◆ Excerpted text ◆
━━━━━━━━

Note: a small but significant change to this GAN training that deviates from conventional GANs is the use of a loss threshold that must be met by the critic before generator training commences. Until then, the critic continues training to “catch up” in order to be able to provide the generator with constructive gradients. This catch up chiefly takes place at the beginning of GAN training which immediately follows generator and critic pretraining.
Note that the frame at 1.4% is considered to be just before the “inflection point” - after this point, artifacts and incorrect colorization start to be introduced. In this case, the actors’ skin becomes increasingly orange and oversaturated, which is undesirable. These were generated using a learning rate of 1e-5. The current video model of DeOldify was trained at a learning rate of 5e-6 to make it easier to find the “inflection point”.
Research on NoGAN training is still ongoing, so there are still quite a few questions to investigate. First, the technique seems to accommodate small batch sizes well. The video model was trained using a batch size of 5 (and the model uses batch normalization). However, there’s still the issue of artifacts and discoloration being introduced after the “inflection point”, and it’s suspected that this could be reduced or eliminated by mitigating batch size related issues. This could be done either by increasing batch size, or perhaps by using normalization that isn’t affected by batch size. It may very well be that once these issues are addressed, additional productive training can be accomplished before hitting a point of diminishing returns.

━━━━━━━━

◆ Data provided ◆
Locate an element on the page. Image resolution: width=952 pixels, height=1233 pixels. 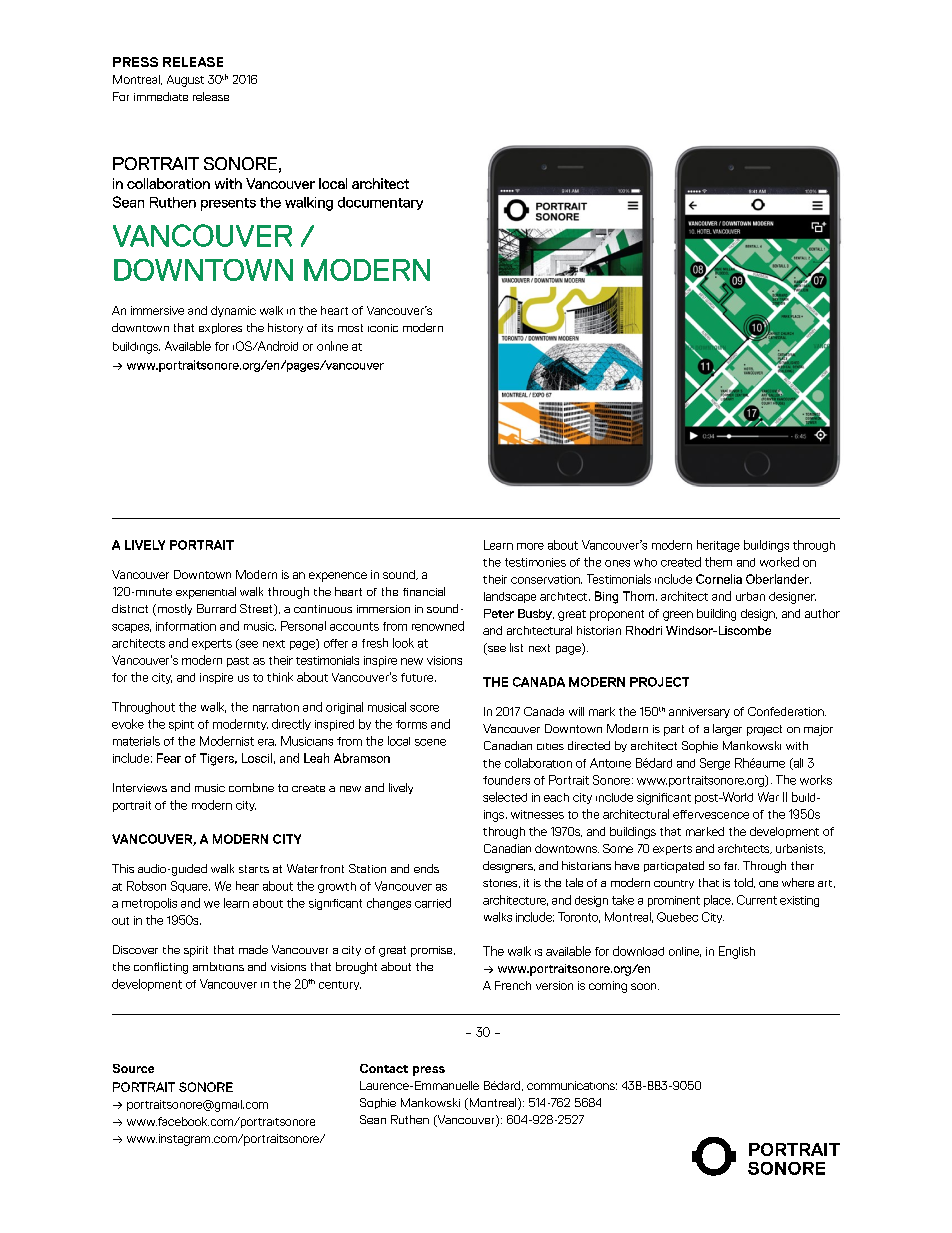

━━━━━━━━

◆ Problems and tasks ◆
a: In the passage on NoGAN training, what batch size was used to train the video model?
b: Quote the passage on NoGAN training from the words "Note: a small" through the words "and critic pretraining.".
The listing comes from a separate source and is unrelated to the passage on NoGAN training.

◆ Answer list ◆
a: A batch size of 5.

b:
Note: a small but significant change to this GAN training that deviates from conventional GANs is the use of a loss threshold that must be met by the critic before generator training commences. Until then, the critic continues training to “catch up” in order to be able to provide the generator with constructive gradients. This catch up chiefly takes place at the beginning of GAN training which immediately follows generator and critic pretraining.